▶ _Exercise prompt_
Go through the data and copy every line in which "will" appears.

+ + + + +

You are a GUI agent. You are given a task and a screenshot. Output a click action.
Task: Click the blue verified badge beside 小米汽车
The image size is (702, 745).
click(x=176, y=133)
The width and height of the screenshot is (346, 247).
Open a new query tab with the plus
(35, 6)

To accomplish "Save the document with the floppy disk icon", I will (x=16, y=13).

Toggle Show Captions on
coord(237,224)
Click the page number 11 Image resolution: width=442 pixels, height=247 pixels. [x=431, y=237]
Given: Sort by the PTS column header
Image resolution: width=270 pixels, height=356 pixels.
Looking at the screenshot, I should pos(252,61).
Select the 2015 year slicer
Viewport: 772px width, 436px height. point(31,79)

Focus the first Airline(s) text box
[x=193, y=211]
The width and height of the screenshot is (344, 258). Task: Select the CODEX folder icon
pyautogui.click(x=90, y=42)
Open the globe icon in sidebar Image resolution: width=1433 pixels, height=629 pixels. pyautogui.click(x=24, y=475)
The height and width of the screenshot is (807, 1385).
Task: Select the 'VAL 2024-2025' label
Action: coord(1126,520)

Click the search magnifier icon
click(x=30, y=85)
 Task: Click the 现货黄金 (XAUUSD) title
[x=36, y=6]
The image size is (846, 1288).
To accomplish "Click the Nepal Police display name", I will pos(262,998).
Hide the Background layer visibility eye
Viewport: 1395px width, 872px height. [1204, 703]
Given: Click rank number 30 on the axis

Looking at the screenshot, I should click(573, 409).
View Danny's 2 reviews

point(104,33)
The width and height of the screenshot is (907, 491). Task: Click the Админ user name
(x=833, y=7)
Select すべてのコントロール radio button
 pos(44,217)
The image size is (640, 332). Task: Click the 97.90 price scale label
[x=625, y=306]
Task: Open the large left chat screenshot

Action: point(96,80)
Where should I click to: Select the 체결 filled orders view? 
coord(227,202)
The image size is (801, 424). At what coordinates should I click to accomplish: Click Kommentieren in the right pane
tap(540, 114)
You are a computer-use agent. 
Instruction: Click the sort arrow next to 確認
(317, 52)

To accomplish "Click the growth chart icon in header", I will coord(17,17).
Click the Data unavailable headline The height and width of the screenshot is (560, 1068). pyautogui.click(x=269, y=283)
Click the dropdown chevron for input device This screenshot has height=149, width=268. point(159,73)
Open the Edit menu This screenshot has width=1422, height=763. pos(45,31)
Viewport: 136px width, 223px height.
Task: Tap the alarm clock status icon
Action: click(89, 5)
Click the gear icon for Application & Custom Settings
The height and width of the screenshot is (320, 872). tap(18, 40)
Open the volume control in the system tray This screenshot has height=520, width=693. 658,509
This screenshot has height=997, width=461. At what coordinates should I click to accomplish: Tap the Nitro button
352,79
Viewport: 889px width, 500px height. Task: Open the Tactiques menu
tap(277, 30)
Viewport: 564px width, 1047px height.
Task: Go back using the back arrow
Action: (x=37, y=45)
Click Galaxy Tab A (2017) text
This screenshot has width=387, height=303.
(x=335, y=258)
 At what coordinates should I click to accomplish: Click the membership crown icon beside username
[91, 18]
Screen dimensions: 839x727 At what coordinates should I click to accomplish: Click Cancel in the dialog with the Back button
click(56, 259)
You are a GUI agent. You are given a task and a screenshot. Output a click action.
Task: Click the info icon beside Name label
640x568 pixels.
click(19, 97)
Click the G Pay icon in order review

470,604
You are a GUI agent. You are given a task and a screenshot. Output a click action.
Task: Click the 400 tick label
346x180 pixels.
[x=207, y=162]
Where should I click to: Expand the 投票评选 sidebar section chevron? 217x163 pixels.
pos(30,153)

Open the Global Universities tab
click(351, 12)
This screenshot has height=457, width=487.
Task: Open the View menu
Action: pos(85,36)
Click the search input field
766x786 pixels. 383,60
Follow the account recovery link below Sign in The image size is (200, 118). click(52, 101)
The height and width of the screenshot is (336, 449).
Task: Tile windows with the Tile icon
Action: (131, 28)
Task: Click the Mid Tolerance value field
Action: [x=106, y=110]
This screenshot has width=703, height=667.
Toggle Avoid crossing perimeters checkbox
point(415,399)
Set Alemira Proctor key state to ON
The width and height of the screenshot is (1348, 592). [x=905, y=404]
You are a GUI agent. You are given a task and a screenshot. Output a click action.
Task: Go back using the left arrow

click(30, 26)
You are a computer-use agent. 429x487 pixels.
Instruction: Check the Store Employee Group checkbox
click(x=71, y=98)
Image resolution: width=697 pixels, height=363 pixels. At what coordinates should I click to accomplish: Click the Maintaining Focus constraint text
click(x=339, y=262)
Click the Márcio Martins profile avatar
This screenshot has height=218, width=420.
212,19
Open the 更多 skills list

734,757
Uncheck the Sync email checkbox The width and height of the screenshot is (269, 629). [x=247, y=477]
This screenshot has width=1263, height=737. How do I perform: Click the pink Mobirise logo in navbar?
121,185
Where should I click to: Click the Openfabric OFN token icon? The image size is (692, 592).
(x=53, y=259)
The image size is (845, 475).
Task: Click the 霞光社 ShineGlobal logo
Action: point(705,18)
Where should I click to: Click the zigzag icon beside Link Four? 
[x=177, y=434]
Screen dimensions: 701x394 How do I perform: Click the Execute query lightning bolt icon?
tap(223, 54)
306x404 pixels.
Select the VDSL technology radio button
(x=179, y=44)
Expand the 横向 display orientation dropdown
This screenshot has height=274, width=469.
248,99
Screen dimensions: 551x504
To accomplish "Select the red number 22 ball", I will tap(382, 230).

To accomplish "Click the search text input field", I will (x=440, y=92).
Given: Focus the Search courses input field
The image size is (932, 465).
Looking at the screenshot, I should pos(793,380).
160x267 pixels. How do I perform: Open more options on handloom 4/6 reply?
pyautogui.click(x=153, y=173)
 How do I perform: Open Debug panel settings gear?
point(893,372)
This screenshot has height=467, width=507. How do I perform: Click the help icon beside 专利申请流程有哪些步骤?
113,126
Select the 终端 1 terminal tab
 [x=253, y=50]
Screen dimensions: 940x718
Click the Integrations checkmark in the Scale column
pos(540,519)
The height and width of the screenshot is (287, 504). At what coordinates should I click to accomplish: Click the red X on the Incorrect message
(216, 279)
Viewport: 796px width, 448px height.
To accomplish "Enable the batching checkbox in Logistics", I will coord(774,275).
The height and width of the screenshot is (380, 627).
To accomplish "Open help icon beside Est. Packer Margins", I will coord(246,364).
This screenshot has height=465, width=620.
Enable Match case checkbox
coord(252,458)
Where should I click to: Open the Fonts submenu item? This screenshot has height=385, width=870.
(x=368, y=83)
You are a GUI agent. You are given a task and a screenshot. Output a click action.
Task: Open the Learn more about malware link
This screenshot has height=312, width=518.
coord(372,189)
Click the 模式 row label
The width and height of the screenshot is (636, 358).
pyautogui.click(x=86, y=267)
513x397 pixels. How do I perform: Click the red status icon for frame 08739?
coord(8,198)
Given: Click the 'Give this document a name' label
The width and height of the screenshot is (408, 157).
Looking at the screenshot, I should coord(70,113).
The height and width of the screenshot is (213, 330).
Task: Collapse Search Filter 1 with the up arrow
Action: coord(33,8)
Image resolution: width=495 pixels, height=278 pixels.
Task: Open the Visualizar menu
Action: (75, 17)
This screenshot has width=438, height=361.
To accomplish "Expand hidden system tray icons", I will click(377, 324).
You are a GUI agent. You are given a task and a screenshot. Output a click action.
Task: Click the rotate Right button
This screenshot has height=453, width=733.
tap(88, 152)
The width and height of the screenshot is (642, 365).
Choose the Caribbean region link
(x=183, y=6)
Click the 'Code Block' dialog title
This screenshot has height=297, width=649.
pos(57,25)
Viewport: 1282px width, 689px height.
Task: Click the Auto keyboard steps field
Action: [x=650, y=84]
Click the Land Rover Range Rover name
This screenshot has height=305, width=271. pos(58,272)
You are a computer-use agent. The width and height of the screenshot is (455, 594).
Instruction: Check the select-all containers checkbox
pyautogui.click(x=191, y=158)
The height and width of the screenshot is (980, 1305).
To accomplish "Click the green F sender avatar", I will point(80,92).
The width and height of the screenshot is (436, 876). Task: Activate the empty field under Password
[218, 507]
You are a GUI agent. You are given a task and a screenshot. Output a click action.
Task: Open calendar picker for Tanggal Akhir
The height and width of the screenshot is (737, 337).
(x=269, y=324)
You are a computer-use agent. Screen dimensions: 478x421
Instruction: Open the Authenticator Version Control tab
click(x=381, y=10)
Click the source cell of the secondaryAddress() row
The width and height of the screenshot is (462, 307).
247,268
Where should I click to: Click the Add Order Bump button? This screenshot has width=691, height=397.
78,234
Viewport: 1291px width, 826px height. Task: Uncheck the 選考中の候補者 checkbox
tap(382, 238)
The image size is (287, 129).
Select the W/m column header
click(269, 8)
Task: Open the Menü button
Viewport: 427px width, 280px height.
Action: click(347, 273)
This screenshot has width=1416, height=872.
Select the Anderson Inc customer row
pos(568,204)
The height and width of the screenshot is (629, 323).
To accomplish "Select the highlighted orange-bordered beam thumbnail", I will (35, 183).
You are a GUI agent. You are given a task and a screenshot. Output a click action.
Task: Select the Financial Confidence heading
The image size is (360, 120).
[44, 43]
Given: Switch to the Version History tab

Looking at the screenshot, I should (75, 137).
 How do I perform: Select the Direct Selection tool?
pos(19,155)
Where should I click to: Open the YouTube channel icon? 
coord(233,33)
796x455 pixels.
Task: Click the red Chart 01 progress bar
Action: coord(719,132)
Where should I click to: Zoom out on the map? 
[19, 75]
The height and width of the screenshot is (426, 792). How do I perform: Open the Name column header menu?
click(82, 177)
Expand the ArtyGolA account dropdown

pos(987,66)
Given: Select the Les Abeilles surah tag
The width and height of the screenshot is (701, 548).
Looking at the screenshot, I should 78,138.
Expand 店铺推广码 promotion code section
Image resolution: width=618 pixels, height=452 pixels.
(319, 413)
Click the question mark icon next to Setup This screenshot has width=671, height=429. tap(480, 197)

+ + + + +

▶ _Answer to the problem_
To accomplish "Save the document with the floppy disk icon", I will (x=16, y=13).
To accomplish "Click the Nepal Police display name", I will pos(262,998).
To accomplish "Click the growth chart icon in header", I will coord(17,17).
To accomplish "Select the red number 22 ball", I will tap(382, 230).
To accomplish "Click the search text input field", I will (x=440, y=92).
To accomplish "Enable the batching checkbox in Logistics", I will coord(774,275).
To accomplish "Open help icon beside Est. Packer Margins", I will coord(246,364).
To accomplish "Expand hidden system tray icons", I will click(377, 324).
To accomplish "Click the green F sender avatar", I will point(80,92).
To accomplish "Select the highlighted orange-bordered beam thumbnail", I will (35, 183).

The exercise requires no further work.